Yingluck, Thailand’s first female premier, was dumped from office by a court days before army chief Prayut Chan-O-Cha seized power in May 2014.
She was retroactively impeached over a financially ruinous rice subsidy scheme that funnelled cash to her farming base, and is facing a trial which could see her jailed for up to ten years.
The rice scheme was a major catalyst in the debilitating protests that presaged the military takeover.
In a sign of her enduring star power among supporters, Yingluck was met by several hundred people outside the court.
In a frenzied atmosphere, many supporters handed her red roses — a nod to the colour of their grassroots movement.

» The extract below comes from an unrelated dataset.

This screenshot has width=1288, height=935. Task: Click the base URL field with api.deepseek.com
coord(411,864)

She repeated her plea of innocence of the negligence charge to the crowd, adding the billions of dollars of losses occurred after she was booted from office.

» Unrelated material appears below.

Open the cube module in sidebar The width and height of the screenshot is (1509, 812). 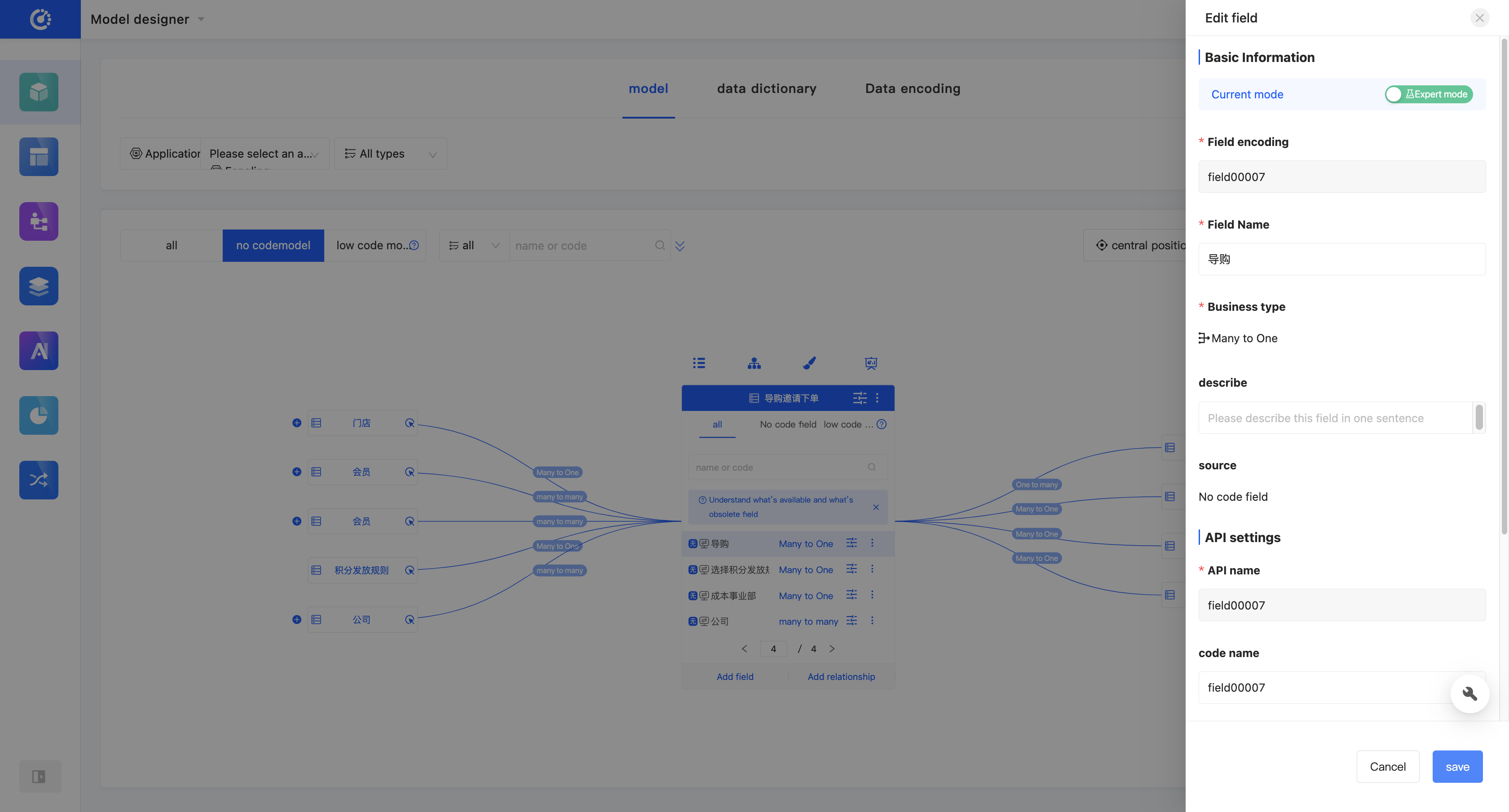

Yingluck also urged Thais to vote on Sunday’s referendum over a new military-scripted constitution, the first test of public opinion on the military’s handling of the country since its power grab.
“I want to invite all Thais to go for the vote,” she said.
“I don’t want small turnout otherwise the result won’t be what we want if we want to see democracy have a future,” she furhter said.
Yingluck’s Pheu Thai party has expressed fears of a low turnout on Sunday — with many among their rural support base unsure of how the new charter affects them.
Campaigning against the document has also been banned and many in the country have not seen the draft they are expected to vote on.
A low turnout is likely to favour the military, which says the document will bring long-term stability, rein-in avaricious politicians and prevent any one party from becoming too dominant.
Opponents say it will lead to a straightjacketed democracy, weak coalition governments controlled by an appointed senate and enable courts and other agencies to hamper policy making.
Thailand has been deeply divided since the 2006 ousting of Thaksin Shinawatra by the military.
Shinawatra-led or aligned governments have won every election since 2001, powered to government by the working class and rural poor who laud the clan for recognising their changing aspirations in a deeply hierarchical and economically divided society.